Our lays are of cities whose lustre is shed,
The laughter and beauty of women long dead;
The sword of old battles, the crown of old kings,
And happy and simple and sorrowful things.
What hope shall we gather, what dreams shall we sow?
Where the wind calls our wandering footsteps we go.
No love bids us tarry, no joy bids us wait:
The voice of the wind is the voice of our fate.
Sarojini Naidu, the poet, freedom fighter and patriot was also known by the sobriquet The Nightingale of India. She was a sensitive poet and wrote poetry based on the beauty of simple joys and sorrows of life. Her poetry included children’s poems, nature poems, poems on love and death etc. Sarojini Naidu is a poet of Indian thought and culture and her poems described Indian flora and fauna, Indian customs and traditions, festivals, men, and women, places legends of kings and queens etc.

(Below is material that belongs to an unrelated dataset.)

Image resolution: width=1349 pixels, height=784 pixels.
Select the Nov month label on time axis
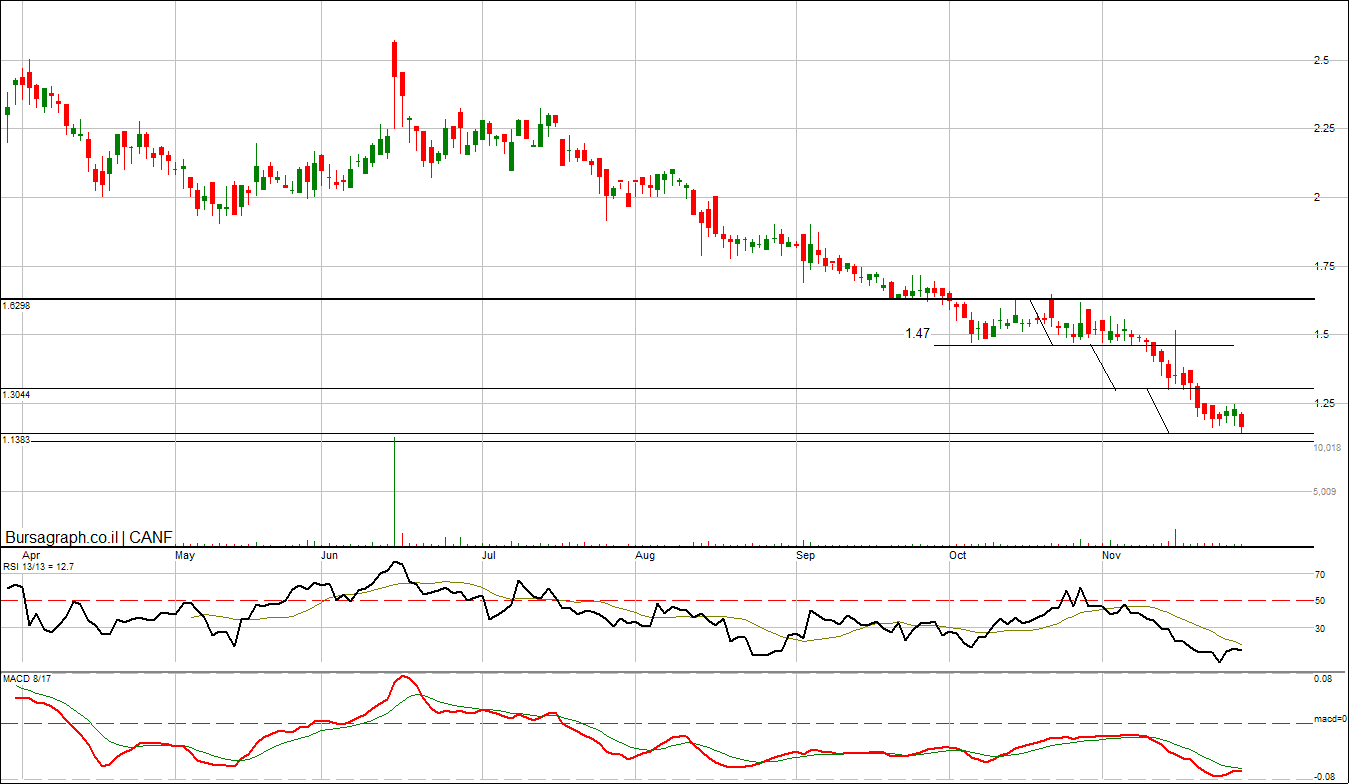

The poem “Wandering Singers” by Sarojini Naidu is about a band of folk singers who wander from town to town and from village to village to spread the message of love through their singing. They play the flute; a musical instrument as they roam from place to place. The voice of the wind symbolizes the welcoming tone of the song that echoes through the forests and streets. To the wandering singers, all mankind are like their extended family and the world is their home.
The theme of the songs that they sing goes back to stories of ancient battles or of old kings. They also have songs about the beauty of women and about happy and sad things.
The wandering singers have no dreams or hopes of their own; they go wherever the wind calls them. No love can make them go slow or no joy can make them wait. The voice of the wind is the voice of their life and also their destiny.